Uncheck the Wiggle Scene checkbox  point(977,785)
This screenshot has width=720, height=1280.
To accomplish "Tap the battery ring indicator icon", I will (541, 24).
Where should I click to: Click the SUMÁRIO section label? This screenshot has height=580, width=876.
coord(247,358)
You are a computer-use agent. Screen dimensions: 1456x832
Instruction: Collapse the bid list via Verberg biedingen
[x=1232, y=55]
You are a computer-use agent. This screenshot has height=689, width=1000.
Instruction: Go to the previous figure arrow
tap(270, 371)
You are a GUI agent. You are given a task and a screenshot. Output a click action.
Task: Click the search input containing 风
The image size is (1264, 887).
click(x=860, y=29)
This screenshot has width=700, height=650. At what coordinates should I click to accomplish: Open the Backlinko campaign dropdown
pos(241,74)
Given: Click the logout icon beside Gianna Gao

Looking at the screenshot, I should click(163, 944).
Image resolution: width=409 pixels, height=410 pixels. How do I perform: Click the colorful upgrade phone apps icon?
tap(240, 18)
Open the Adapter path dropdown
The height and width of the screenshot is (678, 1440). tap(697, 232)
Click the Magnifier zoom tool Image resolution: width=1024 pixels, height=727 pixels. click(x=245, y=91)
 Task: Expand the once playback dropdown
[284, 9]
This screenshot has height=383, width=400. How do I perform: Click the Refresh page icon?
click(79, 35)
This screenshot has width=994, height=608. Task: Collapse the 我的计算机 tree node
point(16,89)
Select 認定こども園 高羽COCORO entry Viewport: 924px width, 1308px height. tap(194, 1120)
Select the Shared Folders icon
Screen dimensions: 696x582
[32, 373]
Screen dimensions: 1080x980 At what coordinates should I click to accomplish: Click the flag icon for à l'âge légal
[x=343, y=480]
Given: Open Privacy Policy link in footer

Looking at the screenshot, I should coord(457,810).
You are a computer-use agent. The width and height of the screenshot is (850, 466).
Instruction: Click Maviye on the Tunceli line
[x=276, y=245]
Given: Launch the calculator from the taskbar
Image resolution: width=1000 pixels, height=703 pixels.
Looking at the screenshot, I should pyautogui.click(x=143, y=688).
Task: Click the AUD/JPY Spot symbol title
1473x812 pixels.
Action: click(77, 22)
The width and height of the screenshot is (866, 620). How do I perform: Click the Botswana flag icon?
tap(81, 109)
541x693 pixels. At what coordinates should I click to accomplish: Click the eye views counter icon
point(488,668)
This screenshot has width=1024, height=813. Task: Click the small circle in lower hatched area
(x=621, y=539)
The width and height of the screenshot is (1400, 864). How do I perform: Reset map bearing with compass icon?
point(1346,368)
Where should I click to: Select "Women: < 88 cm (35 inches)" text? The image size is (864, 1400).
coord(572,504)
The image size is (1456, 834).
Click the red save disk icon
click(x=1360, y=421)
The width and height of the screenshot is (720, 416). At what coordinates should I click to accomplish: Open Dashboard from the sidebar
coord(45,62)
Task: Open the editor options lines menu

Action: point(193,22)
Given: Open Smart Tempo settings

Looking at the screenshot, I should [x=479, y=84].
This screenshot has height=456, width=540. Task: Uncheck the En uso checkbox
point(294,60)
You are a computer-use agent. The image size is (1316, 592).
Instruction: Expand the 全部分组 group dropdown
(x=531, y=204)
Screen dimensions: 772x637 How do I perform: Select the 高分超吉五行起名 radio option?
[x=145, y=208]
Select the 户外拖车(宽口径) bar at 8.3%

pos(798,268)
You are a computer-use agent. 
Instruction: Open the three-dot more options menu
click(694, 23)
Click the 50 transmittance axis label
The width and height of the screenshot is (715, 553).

Exercise aim: Word for word, output the lines of the data from its first line through the line where "You are a computer-use agent. Screen" appears, and stop there.

Solved exercise:
Uncheck the Wiggle Scene checkbox  point(977,785)
This screenshot has width=720, height=1280.
To accomplish "Tap the battery ring indicator icon", I will (541, 24).
Where should I click to: Click the SUMÁRIO section label? This screenshot has height=580, width=876.
coord(247,358)
You are a computer-use agent. Screen dimensions: 1456x832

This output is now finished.